TASK TO COMPLETE » Leaving out all pictures, transcribe exactly the lines between the line with "Where should I click to: Click" and the last line of the records below, both included.

Dataset entries »
══════════
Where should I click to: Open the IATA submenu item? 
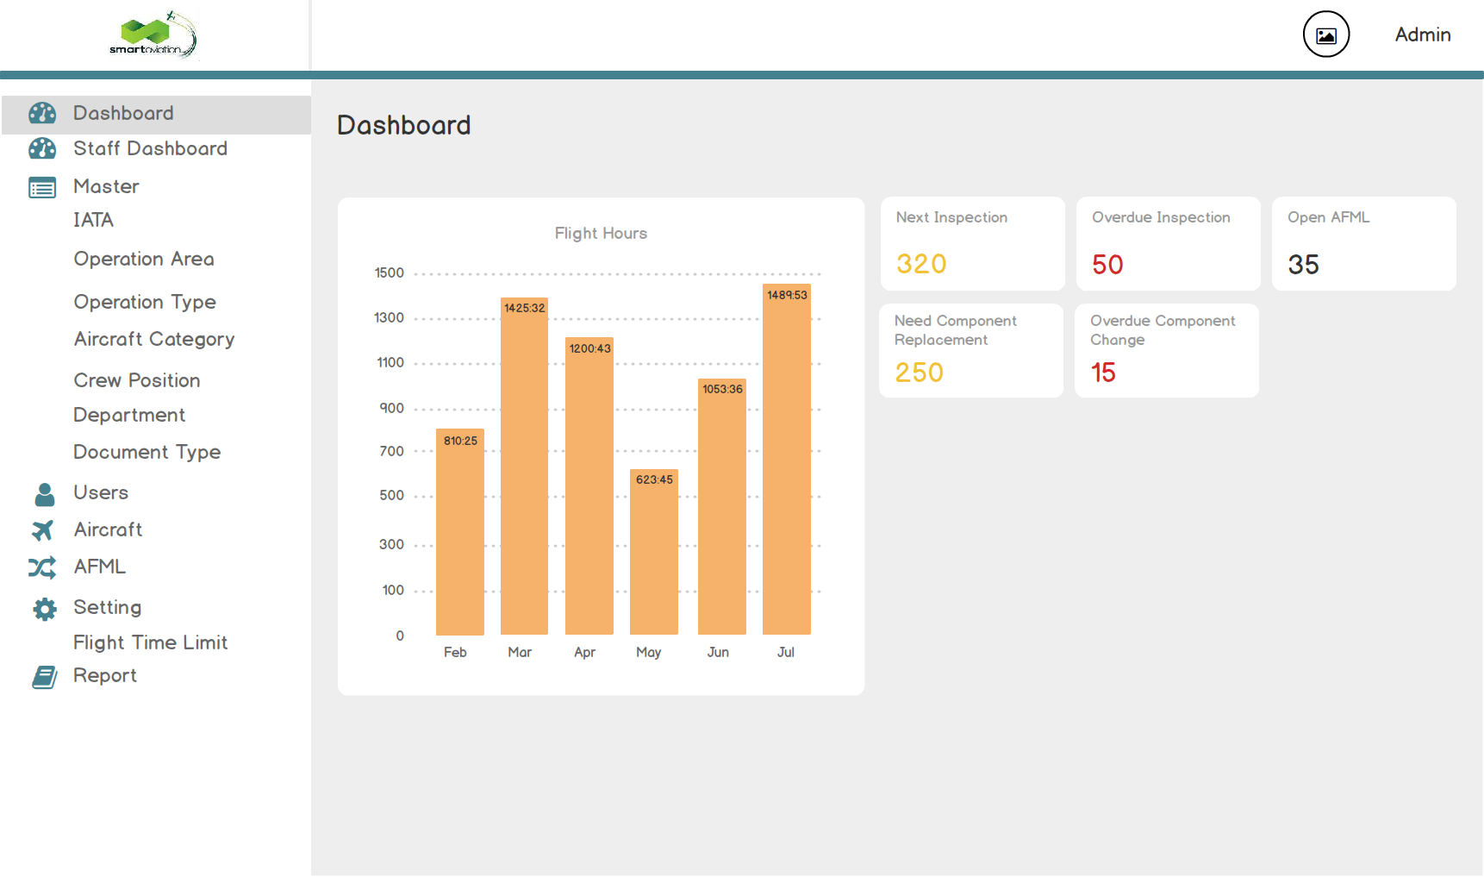(93, 221)
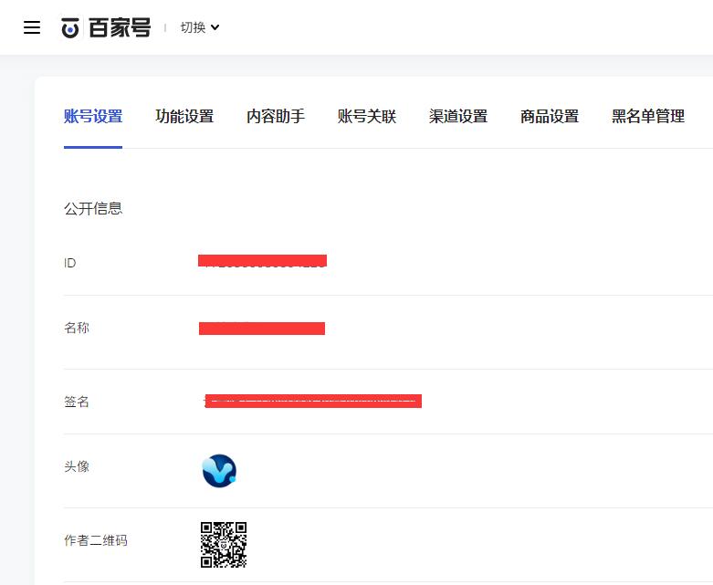Click the 作者二维码 row label

(96, 540)
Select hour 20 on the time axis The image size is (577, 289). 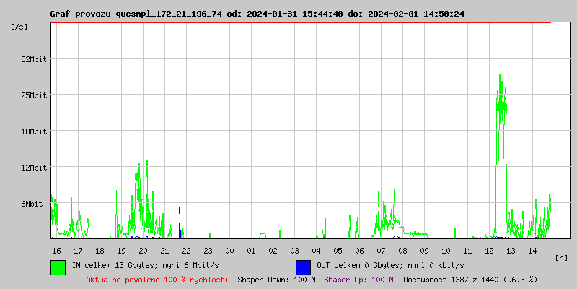coord(143,250)
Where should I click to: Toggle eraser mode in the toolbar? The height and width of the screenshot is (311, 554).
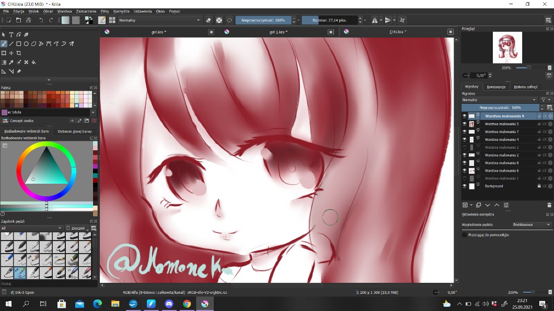(x=209, y=20)
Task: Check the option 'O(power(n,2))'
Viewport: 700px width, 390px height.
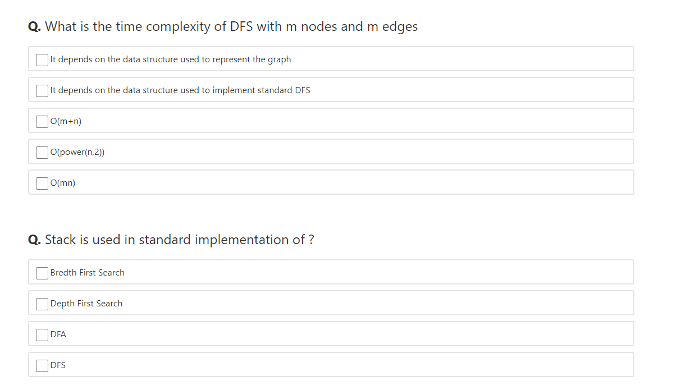Action: click(x=42, y=152)
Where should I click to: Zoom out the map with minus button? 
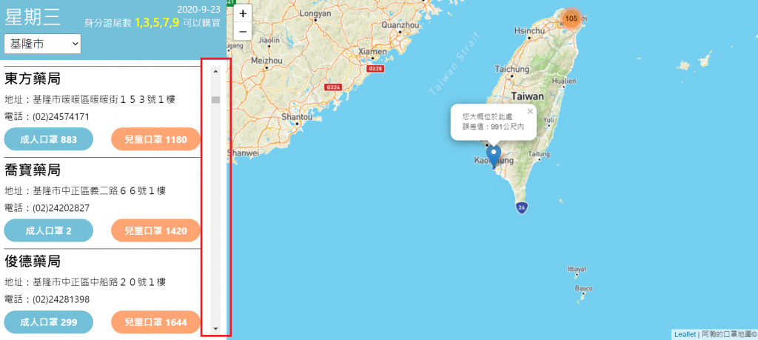click(243, 31)
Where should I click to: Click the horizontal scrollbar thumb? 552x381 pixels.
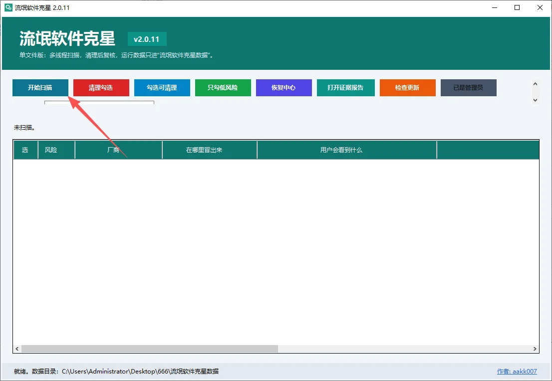click(x=150, y=349)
══════════
WRITTEN REPLY »
Where should I click to: Click the horizontal scrollbar thumb? 552x381 pixels.
click(x=150, y=349)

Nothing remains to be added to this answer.